Shares at Hong Kong-listed BYD were down 38% since the beginning of the year on Sept. 26, the last day of trading before the deal was announced. MidAmerican's stake, which would involve issuing new BYD shares, is to be priced at $1.03 a share, a 5% discount to Friday's close, and is subject to regulatory and shareholder approval. Trading BYD shares is expected to resume on Tuesday. After the deal, Wang will retain a 25% stake in BYD, which reported a 7% drop in first-half profits to $87 million despite a 44% increase in sales to $1.81 billion due to higher input costs.
PetroChina Falls After Sale
BYD's auto division, however, has performed well in an increasingly difficult market. In the first eight months of this year it sold 85,104 cars, a 35% year-on-year increase. By contrast, Chery Automobile, China's largest domestic automaker, has seen sales fall 4% over the same period. J.D. Power may revise downward its current 2008 forecast of 10% growth for passenger vehicles to below 5%. Auto sales this year will account for about 30% of BYD's revenues, says Wang, compared with 25% in 2007.

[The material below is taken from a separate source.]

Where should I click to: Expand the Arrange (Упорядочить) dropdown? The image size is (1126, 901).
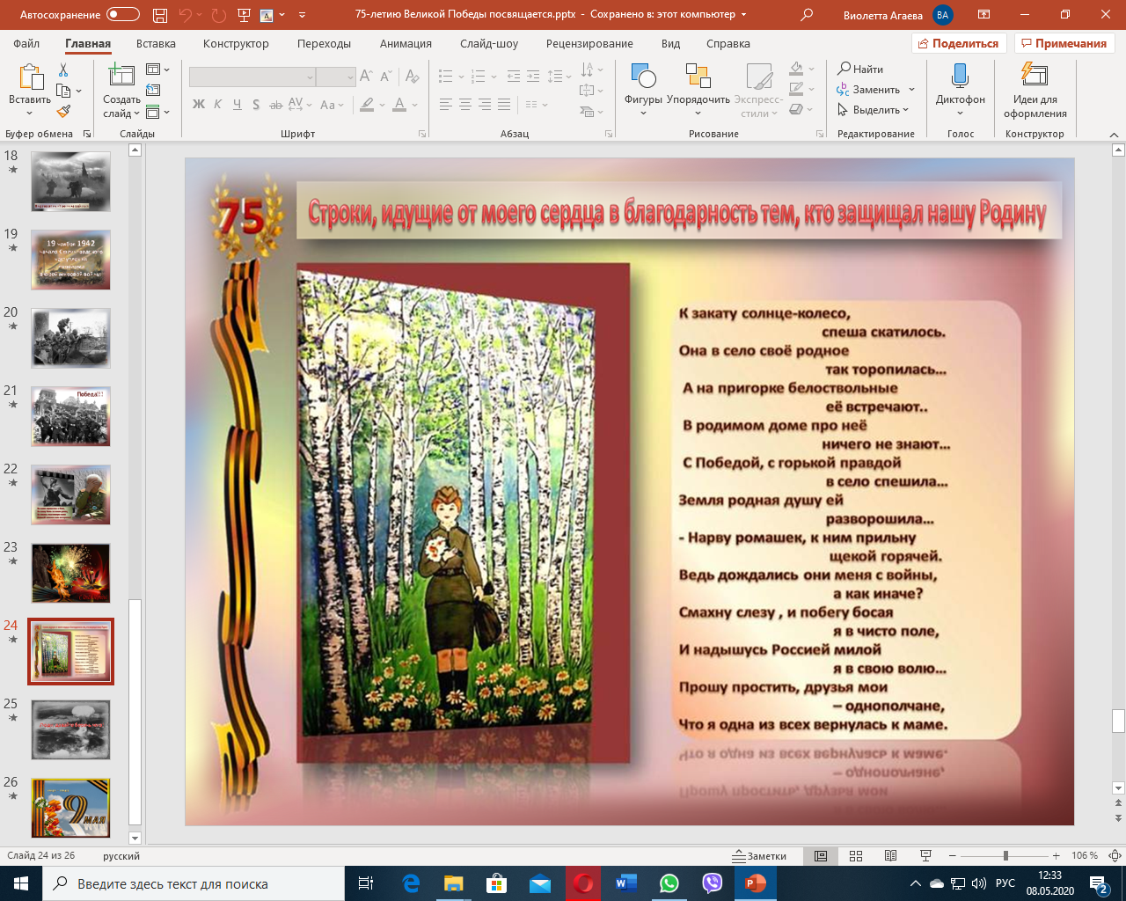[x=698, y=114]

MidAmerican's move comes nearly 12 months after Buffett announced the sale of 28 million shares (BusinessWeek.com, 9/21/07) in mainland oil company PetroChina. By the end of October Berkshire Hathaway had unloaded its entire 9% stake in the company, which by November had overtaken ExxonMobile (XOM) to become the largest company in the world by market capitalization. PetroChina has lost more than 50% of its value since then, once again falling behind Exxon at the top of the industry.